- [Task instructions] Report only the number of lines in the records that contain the word "will".

Saved entries:
○ ○ ○

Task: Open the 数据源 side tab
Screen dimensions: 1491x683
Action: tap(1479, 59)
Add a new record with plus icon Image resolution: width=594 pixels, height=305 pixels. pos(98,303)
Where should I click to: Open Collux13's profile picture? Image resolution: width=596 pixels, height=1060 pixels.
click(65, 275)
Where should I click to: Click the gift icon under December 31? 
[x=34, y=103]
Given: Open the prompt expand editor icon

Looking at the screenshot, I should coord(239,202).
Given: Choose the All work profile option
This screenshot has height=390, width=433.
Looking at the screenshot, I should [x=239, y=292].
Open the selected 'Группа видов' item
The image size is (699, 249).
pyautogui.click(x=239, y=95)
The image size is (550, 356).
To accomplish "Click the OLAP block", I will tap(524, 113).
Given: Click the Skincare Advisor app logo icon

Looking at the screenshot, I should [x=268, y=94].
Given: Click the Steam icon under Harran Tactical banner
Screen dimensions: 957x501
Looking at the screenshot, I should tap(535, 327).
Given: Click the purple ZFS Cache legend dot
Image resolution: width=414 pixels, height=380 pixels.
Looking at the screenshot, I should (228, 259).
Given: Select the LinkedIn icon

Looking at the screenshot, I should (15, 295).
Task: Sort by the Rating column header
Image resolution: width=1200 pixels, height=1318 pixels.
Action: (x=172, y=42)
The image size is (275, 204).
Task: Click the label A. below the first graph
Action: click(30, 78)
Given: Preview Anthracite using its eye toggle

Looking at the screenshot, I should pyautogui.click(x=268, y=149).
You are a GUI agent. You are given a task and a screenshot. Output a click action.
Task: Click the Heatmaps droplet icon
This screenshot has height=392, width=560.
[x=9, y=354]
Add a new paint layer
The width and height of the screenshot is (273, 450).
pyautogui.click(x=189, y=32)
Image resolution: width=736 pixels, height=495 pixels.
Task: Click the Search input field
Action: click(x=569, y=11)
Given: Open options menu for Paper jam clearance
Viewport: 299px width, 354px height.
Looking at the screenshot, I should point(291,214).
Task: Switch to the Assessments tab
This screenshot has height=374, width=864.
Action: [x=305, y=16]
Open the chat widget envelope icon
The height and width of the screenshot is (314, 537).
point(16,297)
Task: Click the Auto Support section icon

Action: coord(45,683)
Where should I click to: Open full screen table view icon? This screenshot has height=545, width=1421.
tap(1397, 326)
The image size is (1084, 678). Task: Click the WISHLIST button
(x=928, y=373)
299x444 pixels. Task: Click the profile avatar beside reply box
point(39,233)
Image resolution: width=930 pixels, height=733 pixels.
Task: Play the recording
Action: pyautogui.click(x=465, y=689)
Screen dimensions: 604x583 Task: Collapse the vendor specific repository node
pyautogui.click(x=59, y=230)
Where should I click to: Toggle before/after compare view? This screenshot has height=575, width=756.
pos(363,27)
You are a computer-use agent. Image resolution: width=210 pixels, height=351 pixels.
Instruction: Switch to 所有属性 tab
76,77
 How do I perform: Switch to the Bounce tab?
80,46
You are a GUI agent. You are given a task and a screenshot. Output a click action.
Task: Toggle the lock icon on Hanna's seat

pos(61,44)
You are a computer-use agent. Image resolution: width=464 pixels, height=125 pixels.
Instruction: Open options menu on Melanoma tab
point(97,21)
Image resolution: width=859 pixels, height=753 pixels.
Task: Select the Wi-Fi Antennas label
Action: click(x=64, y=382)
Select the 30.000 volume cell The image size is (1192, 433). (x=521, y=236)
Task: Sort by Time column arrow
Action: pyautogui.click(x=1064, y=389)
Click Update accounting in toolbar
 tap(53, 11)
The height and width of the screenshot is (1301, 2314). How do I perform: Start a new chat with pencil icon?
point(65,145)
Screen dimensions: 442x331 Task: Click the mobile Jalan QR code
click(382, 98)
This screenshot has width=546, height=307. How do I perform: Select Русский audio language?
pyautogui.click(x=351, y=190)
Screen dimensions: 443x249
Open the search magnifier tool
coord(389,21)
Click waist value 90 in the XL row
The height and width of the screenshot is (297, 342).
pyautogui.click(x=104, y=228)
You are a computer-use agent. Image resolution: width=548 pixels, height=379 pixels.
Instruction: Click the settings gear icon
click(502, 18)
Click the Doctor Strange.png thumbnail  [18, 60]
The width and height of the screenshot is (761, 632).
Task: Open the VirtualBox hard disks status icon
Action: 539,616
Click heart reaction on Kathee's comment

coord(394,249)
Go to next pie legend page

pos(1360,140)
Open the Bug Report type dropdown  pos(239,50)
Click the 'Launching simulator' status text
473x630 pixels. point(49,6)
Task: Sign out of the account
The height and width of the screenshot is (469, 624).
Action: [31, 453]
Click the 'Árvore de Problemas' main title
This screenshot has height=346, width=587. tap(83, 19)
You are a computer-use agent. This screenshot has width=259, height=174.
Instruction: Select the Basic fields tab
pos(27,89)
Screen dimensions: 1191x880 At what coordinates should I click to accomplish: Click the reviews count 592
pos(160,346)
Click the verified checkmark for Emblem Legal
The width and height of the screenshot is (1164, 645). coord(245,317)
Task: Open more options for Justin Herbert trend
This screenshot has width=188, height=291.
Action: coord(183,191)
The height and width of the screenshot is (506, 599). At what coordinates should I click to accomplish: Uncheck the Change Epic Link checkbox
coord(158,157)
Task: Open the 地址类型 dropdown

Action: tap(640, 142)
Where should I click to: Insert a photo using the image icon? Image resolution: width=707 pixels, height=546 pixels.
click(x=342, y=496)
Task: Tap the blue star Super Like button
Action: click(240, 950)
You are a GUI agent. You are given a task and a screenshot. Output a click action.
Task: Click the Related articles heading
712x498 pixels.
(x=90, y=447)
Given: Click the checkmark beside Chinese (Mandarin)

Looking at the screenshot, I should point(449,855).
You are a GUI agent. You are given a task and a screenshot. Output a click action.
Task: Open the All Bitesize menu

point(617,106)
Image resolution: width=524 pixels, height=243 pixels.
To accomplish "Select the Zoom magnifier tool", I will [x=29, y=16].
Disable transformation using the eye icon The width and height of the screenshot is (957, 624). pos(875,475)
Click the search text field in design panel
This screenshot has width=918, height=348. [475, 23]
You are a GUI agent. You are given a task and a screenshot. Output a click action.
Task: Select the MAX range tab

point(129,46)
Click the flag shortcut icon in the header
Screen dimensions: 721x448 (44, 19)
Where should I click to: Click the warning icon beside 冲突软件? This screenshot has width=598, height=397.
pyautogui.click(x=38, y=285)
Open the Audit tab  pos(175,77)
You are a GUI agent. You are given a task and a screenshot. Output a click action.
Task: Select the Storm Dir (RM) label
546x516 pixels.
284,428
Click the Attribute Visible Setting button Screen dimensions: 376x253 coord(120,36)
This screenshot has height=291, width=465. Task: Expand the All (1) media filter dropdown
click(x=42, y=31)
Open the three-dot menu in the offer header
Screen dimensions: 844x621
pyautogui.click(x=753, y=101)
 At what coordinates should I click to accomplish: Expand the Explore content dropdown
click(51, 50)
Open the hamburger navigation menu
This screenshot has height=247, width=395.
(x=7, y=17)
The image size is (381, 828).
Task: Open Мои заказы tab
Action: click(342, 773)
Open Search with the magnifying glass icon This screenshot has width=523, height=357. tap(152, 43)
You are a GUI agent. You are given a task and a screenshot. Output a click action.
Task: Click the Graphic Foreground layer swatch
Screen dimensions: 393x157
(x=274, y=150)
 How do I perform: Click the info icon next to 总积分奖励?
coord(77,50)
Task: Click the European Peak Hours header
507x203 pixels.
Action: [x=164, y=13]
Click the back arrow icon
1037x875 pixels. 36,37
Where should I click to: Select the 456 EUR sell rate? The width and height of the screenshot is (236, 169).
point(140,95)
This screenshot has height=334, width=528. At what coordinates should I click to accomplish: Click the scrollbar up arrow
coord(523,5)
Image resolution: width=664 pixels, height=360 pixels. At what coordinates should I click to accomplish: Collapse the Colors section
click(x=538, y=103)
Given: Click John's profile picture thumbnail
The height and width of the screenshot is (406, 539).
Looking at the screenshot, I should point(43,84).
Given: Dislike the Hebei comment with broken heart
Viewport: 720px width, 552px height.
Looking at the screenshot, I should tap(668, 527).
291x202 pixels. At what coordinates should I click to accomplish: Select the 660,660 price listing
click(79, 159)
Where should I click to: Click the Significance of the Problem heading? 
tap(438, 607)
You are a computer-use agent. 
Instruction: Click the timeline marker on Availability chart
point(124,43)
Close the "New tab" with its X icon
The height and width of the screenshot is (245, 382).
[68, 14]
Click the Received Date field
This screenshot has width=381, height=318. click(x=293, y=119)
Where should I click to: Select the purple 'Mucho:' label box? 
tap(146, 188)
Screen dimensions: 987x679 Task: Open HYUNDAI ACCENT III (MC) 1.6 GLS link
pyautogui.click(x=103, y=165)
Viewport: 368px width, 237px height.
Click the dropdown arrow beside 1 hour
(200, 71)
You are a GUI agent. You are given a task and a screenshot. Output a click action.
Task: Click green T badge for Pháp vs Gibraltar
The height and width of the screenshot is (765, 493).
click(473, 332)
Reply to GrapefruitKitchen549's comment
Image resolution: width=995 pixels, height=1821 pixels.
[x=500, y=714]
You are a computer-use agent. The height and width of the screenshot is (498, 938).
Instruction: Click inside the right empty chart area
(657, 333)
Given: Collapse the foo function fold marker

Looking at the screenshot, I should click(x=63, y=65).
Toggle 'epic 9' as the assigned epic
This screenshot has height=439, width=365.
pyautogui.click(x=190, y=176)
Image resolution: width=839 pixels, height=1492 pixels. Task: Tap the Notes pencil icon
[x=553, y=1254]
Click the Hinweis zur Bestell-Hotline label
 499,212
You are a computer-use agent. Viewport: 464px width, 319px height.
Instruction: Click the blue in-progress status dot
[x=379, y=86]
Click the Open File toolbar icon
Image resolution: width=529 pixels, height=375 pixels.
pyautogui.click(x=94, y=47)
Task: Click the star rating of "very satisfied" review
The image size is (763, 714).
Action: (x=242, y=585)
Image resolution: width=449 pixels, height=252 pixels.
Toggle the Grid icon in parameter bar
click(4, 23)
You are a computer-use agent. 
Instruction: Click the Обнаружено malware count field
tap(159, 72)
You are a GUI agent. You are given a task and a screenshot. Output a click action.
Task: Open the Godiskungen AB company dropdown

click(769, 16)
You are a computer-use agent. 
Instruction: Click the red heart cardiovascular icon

○ ○ ○

- [Problem solution] 2